Yet Another Document 2 Text for pdf/doc/html/rft/etc - Extract text - or - convert to simplified HTML to retain layout information
Yet Another Document 2 Text
Extract Text or simplified HTML
This utility is extracts text or text and some structural information from documents
so that the information can be processed. The general use case is for NLP / NLU where the
document structural information are needed to add semantic context to the content.
The text output is the same, just without the html tags.

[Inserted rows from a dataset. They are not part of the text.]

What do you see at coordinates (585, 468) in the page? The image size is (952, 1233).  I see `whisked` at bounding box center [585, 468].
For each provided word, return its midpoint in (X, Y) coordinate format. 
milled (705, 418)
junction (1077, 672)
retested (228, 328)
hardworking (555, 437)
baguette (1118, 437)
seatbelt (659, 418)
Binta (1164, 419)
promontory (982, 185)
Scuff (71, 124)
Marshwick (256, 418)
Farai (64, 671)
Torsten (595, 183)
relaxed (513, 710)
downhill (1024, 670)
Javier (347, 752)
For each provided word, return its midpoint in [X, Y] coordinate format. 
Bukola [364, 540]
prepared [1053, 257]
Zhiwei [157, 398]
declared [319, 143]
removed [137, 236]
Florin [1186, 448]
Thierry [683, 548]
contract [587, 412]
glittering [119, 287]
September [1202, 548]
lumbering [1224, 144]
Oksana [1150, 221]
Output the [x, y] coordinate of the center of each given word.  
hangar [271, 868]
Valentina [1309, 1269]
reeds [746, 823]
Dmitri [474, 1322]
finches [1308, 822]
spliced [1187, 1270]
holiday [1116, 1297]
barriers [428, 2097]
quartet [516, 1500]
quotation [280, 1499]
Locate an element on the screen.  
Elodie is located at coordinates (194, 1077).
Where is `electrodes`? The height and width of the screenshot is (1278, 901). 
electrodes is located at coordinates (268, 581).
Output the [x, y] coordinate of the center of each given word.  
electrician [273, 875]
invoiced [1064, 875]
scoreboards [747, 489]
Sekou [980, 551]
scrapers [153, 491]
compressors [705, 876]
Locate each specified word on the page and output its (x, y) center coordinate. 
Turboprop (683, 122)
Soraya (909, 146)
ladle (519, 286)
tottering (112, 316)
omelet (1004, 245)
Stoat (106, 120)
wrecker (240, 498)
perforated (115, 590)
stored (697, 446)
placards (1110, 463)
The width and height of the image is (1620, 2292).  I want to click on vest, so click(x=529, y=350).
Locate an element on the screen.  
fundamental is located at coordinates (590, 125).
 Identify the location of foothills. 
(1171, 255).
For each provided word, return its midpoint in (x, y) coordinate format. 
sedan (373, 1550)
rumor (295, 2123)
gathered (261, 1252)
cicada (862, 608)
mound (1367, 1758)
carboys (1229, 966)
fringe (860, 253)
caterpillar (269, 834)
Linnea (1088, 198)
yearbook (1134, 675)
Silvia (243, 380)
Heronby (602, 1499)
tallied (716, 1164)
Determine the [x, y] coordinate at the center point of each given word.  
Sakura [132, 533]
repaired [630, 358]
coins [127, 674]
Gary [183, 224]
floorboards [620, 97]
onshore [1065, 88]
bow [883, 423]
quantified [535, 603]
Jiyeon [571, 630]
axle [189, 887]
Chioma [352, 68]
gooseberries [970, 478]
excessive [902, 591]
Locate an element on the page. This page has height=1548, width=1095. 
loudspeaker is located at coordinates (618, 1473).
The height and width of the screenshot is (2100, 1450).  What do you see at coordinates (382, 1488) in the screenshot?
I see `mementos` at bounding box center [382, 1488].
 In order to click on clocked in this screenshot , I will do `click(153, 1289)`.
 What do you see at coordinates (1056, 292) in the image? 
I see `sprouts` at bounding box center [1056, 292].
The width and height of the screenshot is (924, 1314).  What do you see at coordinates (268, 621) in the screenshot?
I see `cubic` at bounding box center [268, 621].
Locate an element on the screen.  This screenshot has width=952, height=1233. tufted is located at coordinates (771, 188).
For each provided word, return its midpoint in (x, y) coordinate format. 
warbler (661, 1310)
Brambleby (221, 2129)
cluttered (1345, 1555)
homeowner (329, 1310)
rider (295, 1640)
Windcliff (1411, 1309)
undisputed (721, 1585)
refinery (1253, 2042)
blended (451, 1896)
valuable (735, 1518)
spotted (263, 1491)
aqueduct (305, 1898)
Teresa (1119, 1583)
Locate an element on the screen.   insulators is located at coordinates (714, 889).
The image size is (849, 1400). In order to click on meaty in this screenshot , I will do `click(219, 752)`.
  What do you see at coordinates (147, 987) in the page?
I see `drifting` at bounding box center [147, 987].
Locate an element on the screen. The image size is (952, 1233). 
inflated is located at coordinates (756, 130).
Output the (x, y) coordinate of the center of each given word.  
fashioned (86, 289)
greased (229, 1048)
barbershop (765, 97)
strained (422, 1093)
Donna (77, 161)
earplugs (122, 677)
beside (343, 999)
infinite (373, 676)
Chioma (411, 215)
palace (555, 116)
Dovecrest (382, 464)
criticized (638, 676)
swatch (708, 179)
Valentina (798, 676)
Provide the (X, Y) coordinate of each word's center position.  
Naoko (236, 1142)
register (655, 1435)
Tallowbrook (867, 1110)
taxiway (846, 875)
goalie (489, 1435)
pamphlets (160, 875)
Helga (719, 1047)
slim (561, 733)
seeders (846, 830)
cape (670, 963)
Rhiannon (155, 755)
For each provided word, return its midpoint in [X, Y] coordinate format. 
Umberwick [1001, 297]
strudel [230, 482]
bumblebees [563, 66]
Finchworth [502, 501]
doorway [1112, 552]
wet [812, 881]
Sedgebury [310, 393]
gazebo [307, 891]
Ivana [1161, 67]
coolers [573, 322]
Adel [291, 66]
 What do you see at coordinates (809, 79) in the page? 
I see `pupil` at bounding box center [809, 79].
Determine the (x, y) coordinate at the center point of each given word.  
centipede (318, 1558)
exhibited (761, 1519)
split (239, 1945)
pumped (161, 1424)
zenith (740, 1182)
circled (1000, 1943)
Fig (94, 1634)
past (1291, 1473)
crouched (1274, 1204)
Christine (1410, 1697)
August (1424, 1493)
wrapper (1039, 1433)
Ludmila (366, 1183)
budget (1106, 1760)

OCR is not supported, this project does not (currently) work with images
build and run locally
1. go to base directory of branch, this will build the package with everything in it
2. prompt# brew install maven
3. mvn clean
4. mvn install
5. cd web
6. mvn jetty:run
mvn jetty:run -Djetty.port=8099
old: mvn jetty:run -Dhttp.port=8099
old: mvn jetty:run -Djetty.http.port=8099
7. index is test page for conversion (could use some additions)
Supported Document Types
Word: .doc, .docx, .dot
PDF: .pdf
html: .html, .htm, .mht
text: .text, .txt
richtext: .rtf
Converted file html tags
Title: <title>
Headings: <h1>, <h2>, <h3>...<hn>
Text: <b>, <u>, <i>
Structure: <p>, <header>, <footer>
Lists: <ol>, <ul>, <li>
Sections: <section>, <article> TODO
Tables: TBD
Converted meta info
Document Type:
<meta name="doc-type" content="html">
Original Document Name:
<meta name="doc-name" content="test.html">
Created Time
<meta name="doc-created" content="xxxxx">
Modified Time
<meta name="doc-modified" content="xxx">
Author
<meta name="doc-author" content="Bober Simthsonsons">
Language
<meta name="doc-language" content="en">
Url
<meta name="doc-url" content="http://www.sample.com/moby-dick.html">